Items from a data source
++++

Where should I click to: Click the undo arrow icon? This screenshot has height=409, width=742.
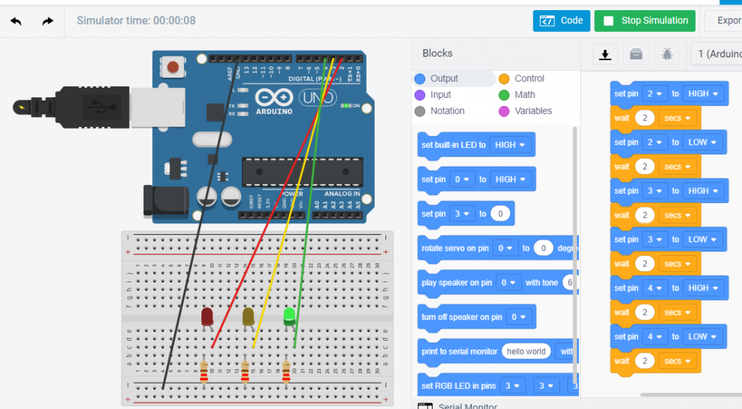(x=16, y=21)
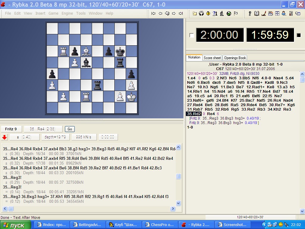Image resolution: width=305 pixels, height=229 pixels.
Task: Click engine output scrollbar down arrow
Action: coord(178,203)
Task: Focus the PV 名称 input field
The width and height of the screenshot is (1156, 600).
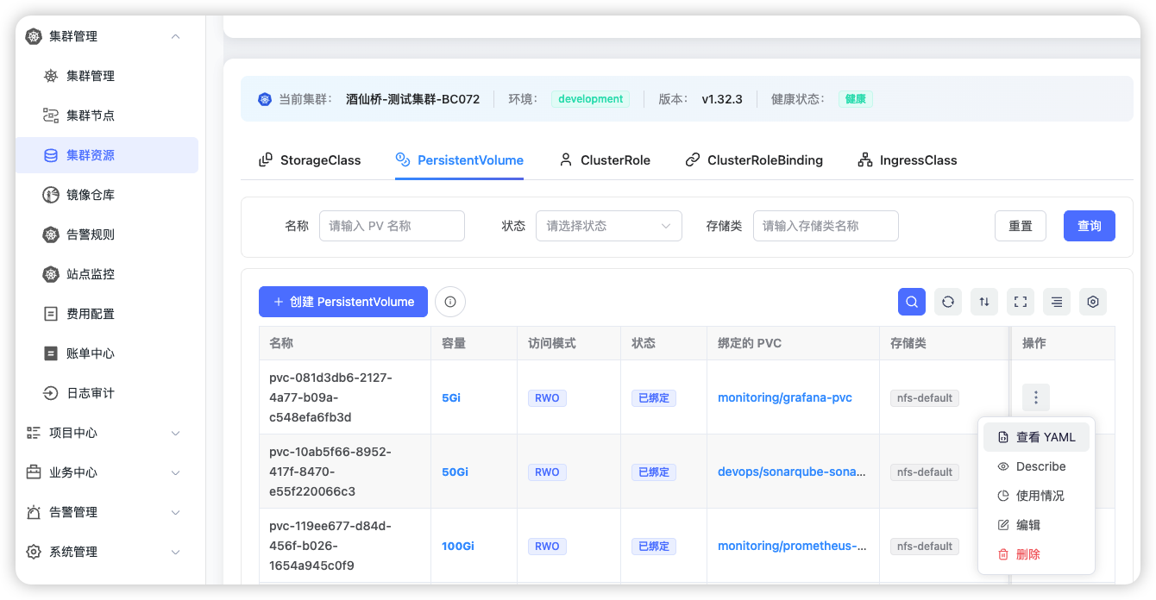Action: pyautogui.click(x=392, y=226)
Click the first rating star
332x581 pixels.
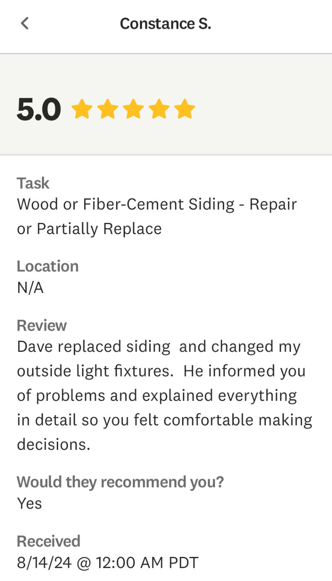pos(82,109)
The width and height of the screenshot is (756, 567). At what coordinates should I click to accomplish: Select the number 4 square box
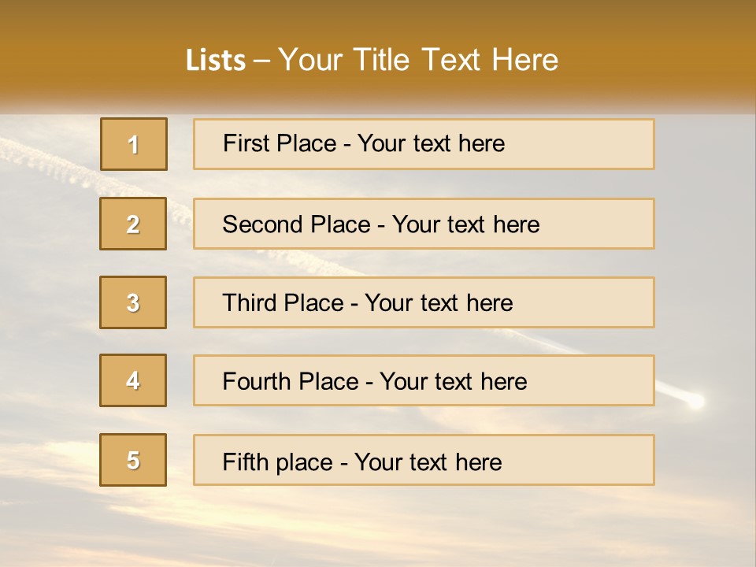pos(133,380)
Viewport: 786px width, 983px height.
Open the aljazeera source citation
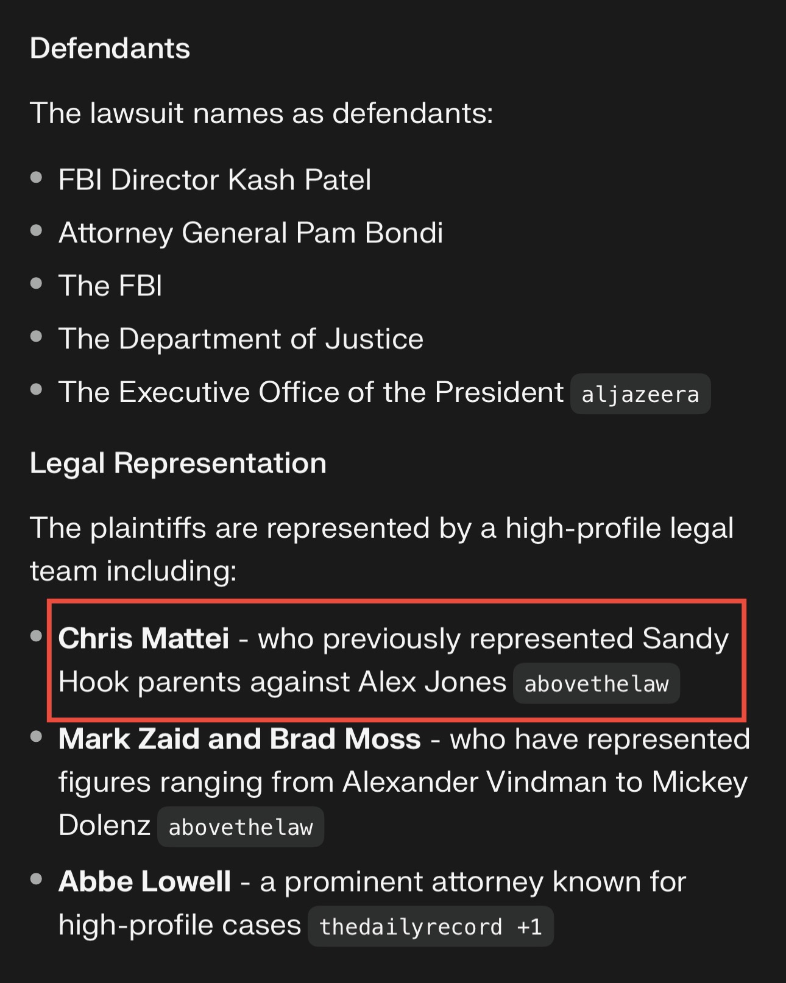click(640, 394)
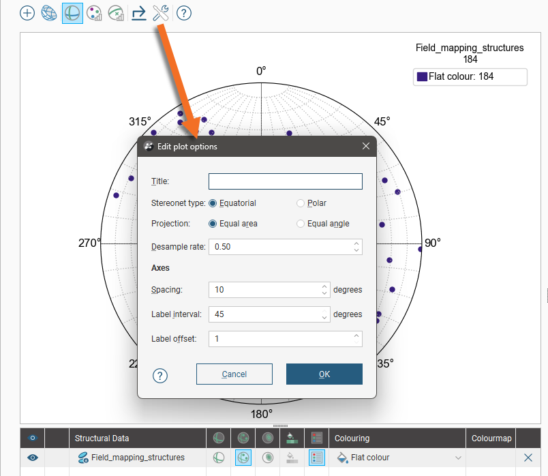The width and height of the screenshot is (548, 476).
Task: Choose Equal angle projection
Action: tap(301, 224)
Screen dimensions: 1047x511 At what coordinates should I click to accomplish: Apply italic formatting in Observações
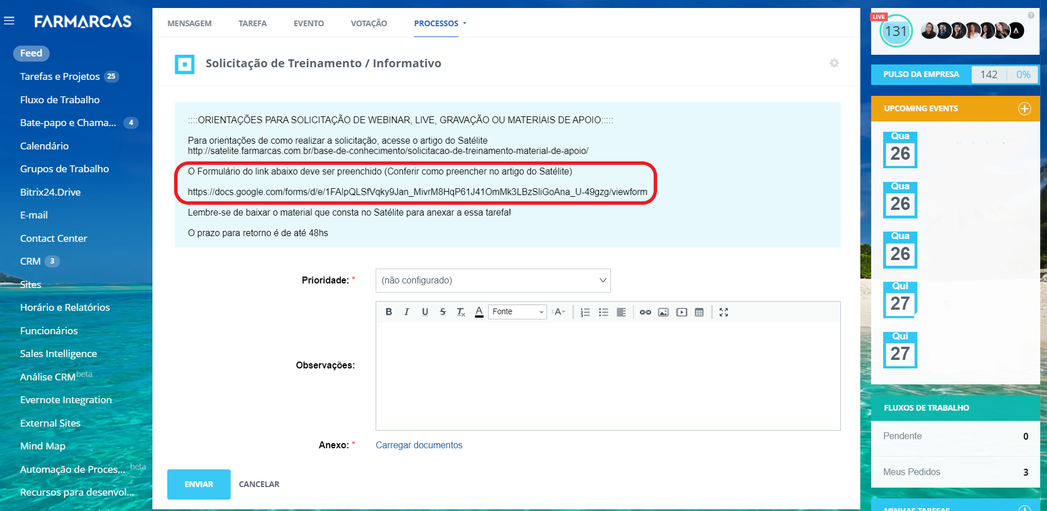(406, 312)
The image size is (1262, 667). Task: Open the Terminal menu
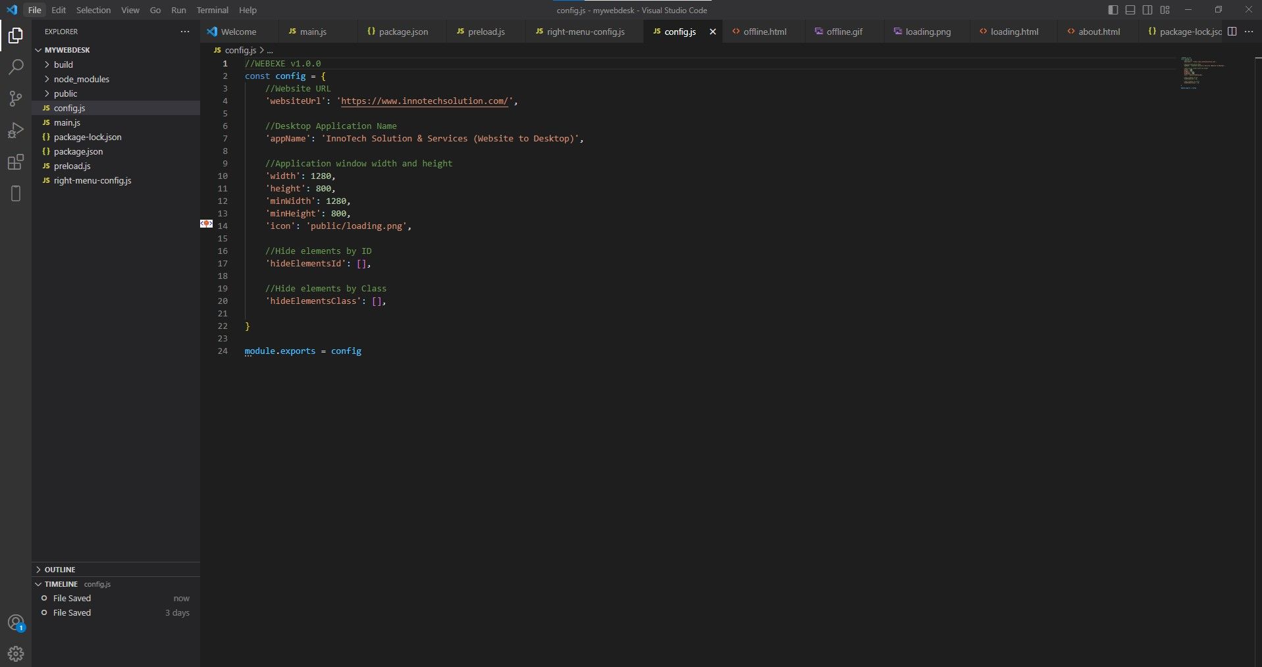pos(212,10)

++++

**WHAT TO WORK ON**
From the first line to the last, repeat the records exactly and skip the pictures.

**YOUR RESPONSE**
Where should I click to: Click the undo arrow icon? This screenshot has height=409, width=742.
(x=16, y=21)
Image resolution: width=305 pixels, height=229 pixels.
Task: Click engine output scrollbar down arrow
Action: coord(178,203)
Task: Focus the PV 名称 input field
The width and height of the screenshot is (1156, 600).
Action: pyautogui.click(x=392, y=226)
Click the first rating star
332x581 pixels.
pos(82,109)
The width and height of the screenshot is (756, 567). At what coordinates should I click to accomplish: Select the number 4 square box
pos(133,380)
Viewport: 786px width, 983px height.
Open the aljazeera source citation
click(640, 394)
The width and height of the screenshot is (548, 476).
Task: Choose Equal angle projection
Action: tap(301, 224)
Screen dimensions: 1047x511 At what coordinates should I click to accomplish: Apply italic formatting in Observações
(406, 312)
The image size is (1262, 667). Task: Open the Terminal menu
pos(212,10)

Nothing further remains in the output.